ShoreTel's Key Metric: NPS

4 Feb 2013

ShoreTel was one of the few UC firms to grow market share in 2012. How they did it is no doubt a long, complex discussion. However, one of its key tools, Net Promoter Score (NPS), deserves some recognition. ShoreTel recently announced an NPS of 63, up from 50 in 2012. NPS scores above 50 are indicative of "World Class companies." NPS as a tool is embraced across a wide variety of firms, though not all publish their results.

NPS is a simple, yet powerful concept. It was popularized in the mid-2000s after the publication of "The Ultimate Question: How Net Promoter Companies Thrive in a Customer Driven World," by Fred Reichheld. It involves polling customers a single key question: "How likely is it that you would recommend 'company/brand' to a friend or colleague?" Customers respond with a figure between 0-10, with 10 being the high score.

The results get grouped into three categories: Promoters, Passives, and Detractors. Promoters are loyal enthusiasts and respond with a 9 or 10. Passives are considered unenthusiastic, but satisfied with responses of 7-8. Detractors are unhappy, potentially damaging customers with responses between 0-6. To calculate a company's NPS, take the percentage of customers who are Promoters and subtract the percentage who are Detractors. Net Promoter scores indicate customer loyalty and satisfaction. A NPS in the 70s or higher is considered quite high, and some firms (and industries) score very low. A negative score, which is common, indicates more Detractors than Promoters.



Source:NetPromoter.com

Behind NPS is research that showed those who promote a business or brand to friends or colleagues represent a 23 percent premium over average "satisfied" customers in terms of wallet share, profitability, revenue, and relationship growth. Detractors are worth 13 percent less than average, and in most cases actually cost money. A Bain study showed a Dell Promoter generated $328 and a Detractor cost Dell $57. The promoter effect is now even further amplified by social media.

Promoters are great customers, they spend more, generate more, are less price sensitive, increase spending faster, and the customers they refer tend to become promoters too. So the deceptively simple task of creating more promoters is the recipe to growth and profitability. By segmenting customer satisfaction, NPS enables measurement of evangelical customers. High NPS scores are consistent with strong commitment toward customer satisfaction, typically driven by the top along with efforts to align employees and products with customer requirements throughout the organization. In other words, a framework and culture that collects, evaluates, and acts on customer feedback. At ShoreTel, for example, compensation across the firm is tied to NPS.

"We believe that our high customer satisfaction is a competitive advantage so we are obsessive about providing an outstanding solution backed by great customer support," said Kevin Gavin, ShoreTel CMO. "We use NPS to measure our customer satisfaction and we're very happy that our NPS score is in the World Class range."
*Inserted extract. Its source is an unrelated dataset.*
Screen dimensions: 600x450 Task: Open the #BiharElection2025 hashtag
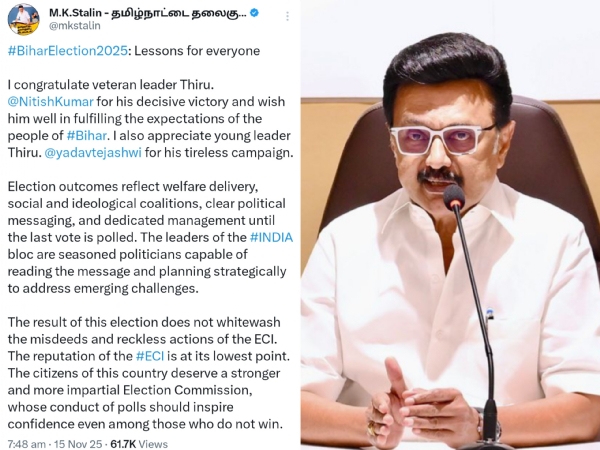(x=68, y=51)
It isn't just classic ShoreTel, either. M5, now known as ShoreTel Sky, also adopted NPS as a customer loyalty measure back in 2008. It was cited as one of the characteristics that led to ShoreTel acquiring M5 in 2012. ShoreTel Sky has extremely low customer churn and higher average revenue per user - at least compared against other public measures. ShoreTel Sky has its own NPS value of 49. The score is third party validated, and publicly displayed on its website.
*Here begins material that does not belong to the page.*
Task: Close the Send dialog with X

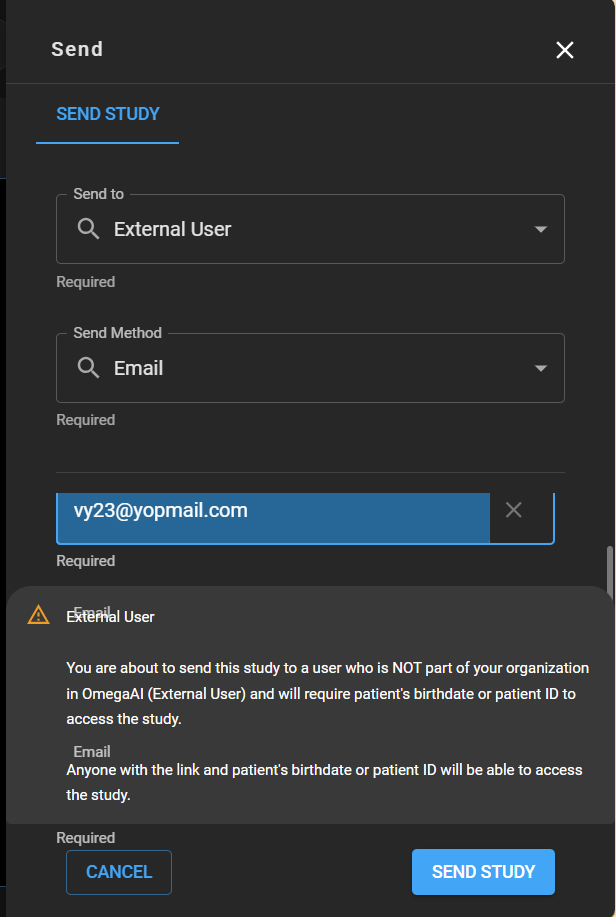Action: pyautogui.click(x=565, y=50)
Net Promoter Scores are a particularly powerful concept for UC because traditional product comparisons are so difficult. A customer that implements solution A will never know if it was better than Solution B. Testimonials are also difficult because each customer has unique requirements and values. However, gauging customer loyalty reveals if the solution effectively met and even exceeded expectations as well as a vendor's ability to resolve problems if they occurred. It is too bad that more UC vendor NPS scores are not easily viewable for comparison.

NPS is used across multiple industries for growing, expanding, and benchmarking businesses and industries. ShoreTel believes its score of 63 is industry leading. Some Net Promoter results are published in Satmetrix Net Promoter industry benchmarks. Current NPS star performers include:

  • USAA Banking, 83
  • Amazon.com, 76
  • Trader Joe's, 73
  • Costco, 71

According to Satmetrix, companies with the most efficient growth engines operate with an NPS of 50-80. Many firms, and some entire industries, have negative Net Promoter Scores, which means they are regularly creating more Detractors than Promoters. "These low scores explain why so many companies can't deliver profitable, sustainable growth."

NPS is an impressive gauge for loyalty for any business or industry. The results can be exciting or terrifying, but an excellent and reasonably efficient measure of success.